§ **PROMPT**
Go through the data line by line. Copy each one holding the string "will".

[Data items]
* * * * * * * * *

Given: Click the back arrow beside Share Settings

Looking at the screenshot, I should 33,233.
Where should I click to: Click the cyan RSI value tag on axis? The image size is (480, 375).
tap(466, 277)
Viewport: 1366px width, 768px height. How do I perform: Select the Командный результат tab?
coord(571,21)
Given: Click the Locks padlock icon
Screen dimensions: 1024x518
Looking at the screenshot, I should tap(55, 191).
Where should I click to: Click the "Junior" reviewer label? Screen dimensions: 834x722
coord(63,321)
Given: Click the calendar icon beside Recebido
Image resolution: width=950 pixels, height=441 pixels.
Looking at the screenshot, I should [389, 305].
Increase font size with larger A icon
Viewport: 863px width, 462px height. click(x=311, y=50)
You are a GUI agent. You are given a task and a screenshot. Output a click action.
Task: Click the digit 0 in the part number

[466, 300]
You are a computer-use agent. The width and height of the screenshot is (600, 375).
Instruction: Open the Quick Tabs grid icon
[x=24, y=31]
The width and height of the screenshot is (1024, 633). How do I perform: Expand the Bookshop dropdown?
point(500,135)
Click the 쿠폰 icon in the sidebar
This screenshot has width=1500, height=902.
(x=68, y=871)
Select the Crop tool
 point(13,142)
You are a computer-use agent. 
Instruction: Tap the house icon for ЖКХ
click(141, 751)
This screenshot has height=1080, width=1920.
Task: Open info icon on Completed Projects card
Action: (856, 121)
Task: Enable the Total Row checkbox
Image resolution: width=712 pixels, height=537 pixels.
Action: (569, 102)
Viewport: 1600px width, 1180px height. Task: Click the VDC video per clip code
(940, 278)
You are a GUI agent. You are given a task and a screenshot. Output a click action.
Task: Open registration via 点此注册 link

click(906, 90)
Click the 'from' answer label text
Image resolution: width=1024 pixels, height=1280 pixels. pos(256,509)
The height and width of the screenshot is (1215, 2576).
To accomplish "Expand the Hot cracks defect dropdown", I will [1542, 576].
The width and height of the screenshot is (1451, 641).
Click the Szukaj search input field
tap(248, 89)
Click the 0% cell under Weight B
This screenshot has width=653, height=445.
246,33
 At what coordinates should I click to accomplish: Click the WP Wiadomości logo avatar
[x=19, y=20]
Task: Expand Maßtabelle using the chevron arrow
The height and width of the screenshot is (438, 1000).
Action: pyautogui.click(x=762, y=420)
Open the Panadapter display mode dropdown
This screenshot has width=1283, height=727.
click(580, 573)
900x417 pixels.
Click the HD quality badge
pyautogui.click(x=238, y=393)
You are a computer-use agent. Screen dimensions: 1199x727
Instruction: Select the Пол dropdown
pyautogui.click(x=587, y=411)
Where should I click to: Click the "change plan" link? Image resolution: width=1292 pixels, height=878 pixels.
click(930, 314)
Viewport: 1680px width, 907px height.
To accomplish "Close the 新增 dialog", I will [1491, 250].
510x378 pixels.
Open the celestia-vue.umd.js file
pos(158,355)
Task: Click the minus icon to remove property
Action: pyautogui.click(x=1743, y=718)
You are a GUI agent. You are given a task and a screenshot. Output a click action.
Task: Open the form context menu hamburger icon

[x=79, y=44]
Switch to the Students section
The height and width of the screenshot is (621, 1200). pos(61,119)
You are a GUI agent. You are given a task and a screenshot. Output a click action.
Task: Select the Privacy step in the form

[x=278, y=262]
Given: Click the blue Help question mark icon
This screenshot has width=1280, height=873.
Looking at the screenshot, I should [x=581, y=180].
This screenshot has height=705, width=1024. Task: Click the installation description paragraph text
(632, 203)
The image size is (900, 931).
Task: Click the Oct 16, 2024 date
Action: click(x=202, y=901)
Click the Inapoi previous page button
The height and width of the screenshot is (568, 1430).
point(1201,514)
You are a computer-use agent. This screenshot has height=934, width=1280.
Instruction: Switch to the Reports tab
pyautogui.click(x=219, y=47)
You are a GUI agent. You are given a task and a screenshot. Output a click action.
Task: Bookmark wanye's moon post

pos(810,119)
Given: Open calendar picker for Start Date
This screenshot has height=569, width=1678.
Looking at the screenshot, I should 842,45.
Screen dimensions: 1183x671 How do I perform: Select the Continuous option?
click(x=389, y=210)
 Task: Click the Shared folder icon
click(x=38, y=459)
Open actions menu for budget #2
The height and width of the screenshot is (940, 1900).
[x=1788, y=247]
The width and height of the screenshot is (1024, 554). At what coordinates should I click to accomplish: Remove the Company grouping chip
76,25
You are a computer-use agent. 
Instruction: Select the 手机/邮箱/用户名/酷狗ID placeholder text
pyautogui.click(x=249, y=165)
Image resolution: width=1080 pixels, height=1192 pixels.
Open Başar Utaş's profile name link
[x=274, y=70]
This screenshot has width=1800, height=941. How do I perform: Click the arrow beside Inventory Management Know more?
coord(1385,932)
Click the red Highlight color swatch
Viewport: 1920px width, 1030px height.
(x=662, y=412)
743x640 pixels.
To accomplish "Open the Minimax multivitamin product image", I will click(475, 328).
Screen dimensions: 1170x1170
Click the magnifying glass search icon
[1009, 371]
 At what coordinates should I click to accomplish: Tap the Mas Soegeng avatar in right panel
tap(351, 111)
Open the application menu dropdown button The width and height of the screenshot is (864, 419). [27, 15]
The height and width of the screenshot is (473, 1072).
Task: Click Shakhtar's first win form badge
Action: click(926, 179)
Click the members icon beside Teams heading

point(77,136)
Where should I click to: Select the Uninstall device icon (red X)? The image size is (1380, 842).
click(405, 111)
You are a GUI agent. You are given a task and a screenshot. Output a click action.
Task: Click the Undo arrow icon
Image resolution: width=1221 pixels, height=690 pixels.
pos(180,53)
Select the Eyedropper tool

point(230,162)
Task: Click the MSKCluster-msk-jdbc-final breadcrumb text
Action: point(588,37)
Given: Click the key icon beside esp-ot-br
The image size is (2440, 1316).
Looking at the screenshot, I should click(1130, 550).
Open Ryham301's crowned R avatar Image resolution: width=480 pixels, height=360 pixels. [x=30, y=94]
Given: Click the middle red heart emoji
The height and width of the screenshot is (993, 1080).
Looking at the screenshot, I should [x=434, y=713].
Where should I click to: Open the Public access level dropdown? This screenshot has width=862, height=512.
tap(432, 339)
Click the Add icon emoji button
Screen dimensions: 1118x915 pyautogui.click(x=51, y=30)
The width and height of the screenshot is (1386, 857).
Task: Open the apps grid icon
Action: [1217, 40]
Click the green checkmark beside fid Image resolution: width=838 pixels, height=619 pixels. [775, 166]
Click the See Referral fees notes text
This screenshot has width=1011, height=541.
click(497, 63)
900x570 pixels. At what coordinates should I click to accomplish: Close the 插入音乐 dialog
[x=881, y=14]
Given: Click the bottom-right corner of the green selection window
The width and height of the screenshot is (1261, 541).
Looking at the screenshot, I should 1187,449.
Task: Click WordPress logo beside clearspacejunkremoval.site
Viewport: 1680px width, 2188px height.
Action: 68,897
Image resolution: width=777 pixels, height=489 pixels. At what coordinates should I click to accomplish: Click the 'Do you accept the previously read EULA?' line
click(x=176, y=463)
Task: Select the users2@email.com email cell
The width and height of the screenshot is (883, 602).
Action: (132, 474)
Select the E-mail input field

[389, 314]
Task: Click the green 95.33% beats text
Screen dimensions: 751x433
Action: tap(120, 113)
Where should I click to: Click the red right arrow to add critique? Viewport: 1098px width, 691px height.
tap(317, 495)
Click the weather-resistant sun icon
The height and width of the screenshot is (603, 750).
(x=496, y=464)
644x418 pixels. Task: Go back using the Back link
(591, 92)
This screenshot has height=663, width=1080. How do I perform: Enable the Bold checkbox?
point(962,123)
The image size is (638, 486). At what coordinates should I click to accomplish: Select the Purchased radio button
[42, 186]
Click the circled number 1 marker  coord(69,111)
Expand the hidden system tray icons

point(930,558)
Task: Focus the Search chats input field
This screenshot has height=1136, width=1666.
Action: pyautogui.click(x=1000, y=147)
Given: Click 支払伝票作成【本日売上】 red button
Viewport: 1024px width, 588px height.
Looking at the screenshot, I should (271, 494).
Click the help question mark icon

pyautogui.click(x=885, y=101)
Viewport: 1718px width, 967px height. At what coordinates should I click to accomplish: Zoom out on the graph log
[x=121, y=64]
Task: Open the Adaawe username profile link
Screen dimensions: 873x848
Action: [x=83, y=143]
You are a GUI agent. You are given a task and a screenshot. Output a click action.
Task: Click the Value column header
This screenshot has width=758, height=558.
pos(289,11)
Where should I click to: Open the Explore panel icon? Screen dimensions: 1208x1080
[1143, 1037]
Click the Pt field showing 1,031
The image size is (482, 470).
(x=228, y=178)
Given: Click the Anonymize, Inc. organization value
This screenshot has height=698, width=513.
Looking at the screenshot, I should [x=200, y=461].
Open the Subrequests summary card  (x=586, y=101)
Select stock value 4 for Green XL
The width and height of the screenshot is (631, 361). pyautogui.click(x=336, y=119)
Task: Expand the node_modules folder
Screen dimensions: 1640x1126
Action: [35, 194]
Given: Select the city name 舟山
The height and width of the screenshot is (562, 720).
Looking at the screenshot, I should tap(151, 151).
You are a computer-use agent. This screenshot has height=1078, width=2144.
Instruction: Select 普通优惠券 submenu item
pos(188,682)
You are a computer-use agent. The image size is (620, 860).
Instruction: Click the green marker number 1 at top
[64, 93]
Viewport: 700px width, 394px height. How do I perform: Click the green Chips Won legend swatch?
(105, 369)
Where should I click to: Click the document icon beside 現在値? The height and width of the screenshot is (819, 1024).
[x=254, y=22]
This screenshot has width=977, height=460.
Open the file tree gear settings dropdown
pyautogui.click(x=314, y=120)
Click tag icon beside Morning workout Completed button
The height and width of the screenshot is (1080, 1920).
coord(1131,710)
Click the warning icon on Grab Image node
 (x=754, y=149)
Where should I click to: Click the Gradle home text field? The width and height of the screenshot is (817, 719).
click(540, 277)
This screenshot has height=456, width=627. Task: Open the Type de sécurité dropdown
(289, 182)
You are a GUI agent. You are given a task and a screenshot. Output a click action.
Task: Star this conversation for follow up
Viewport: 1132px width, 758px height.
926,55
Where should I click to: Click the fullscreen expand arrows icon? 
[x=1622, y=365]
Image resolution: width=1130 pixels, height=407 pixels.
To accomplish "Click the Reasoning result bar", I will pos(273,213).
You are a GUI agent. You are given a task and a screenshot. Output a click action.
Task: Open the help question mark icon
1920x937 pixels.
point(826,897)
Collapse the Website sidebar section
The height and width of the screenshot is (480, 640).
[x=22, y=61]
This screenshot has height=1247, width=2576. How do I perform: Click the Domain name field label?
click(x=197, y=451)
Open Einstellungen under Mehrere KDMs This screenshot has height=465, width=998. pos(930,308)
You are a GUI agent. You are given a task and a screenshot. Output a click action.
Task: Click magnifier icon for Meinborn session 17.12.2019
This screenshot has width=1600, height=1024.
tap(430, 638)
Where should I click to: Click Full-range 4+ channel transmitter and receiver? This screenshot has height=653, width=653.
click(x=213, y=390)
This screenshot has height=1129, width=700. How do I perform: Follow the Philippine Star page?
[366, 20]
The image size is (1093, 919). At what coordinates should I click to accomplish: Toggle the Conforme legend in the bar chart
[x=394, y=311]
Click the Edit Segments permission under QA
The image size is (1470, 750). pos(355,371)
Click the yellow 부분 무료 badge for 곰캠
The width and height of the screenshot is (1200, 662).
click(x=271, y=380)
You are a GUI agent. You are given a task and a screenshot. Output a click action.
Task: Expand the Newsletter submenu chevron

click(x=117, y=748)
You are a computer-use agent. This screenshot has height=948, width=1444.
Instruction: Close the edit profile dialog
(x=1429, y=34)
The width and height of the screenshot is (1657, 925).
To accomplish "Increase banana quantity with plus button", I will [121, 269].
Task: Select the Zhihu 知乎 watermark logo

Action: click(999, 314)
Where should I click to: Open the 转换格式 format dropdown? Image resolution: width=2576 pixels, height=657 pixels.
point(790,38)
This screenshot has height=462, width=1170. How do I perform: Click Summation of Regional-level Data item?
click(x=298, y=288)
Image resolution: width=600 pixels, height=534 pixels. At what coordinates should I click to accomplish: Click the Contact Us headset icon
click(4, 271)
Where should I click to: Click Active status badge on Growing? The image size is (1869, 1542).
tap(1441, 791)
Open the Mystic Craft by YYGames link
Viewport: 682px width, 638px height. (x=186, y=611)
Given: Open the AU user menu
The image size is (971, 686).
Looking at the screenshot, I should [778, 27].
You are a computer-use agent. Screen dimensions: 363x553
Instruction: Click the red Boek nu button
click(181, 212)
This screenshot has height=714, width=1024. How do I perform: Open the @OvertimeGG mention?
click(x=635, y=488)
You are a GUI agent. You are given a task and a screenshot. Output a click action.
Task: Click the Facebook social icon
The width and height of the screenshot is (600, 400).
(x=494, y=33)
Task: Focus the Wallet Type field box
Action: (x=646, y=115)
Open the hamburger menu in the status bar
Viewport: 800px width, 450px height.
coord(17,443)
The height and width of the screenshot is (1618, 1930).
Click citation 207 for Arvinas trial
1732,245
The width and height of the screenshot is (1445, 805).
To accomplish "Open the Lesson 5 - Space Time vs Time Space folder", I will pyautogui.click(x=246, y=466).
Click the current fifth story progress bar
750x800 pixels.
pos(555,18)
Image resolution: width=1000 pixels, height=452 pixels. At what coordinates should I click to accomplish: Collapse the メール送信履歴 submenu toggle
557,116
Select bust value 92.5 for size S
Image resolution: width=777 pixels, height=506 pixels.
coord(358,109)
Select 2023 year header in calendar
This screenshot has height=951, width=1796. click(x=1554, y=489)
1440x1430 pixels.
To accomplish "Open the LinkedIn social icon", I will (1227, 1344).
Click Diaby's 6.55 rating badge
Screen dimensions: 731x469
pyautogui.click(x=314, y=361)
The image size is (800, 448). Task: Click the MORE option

* * * * * * * * *

§ **YOUR RESPONSE**
To accomplish "Expand the Hot cracks defect dropdown", I will [1542, 576].
To accomplish "Close the 新增 dialog", I will [1491, 250].
To accomplish "Open the Minimax multivitamin product image", I will click(475, 328).
To accomplish "Click the Reasoning result bar", I will pos(273,213).
To accomplish "Increase banana quantity with plus button", I will [121, 269].
To accomplish "Open the Lesson 5 - Space Time vs Time Space folder", I will pyautogui.click(x=246, y=466).
To accomplish "Open the LinkedIn social icon", I will (1227, 1344).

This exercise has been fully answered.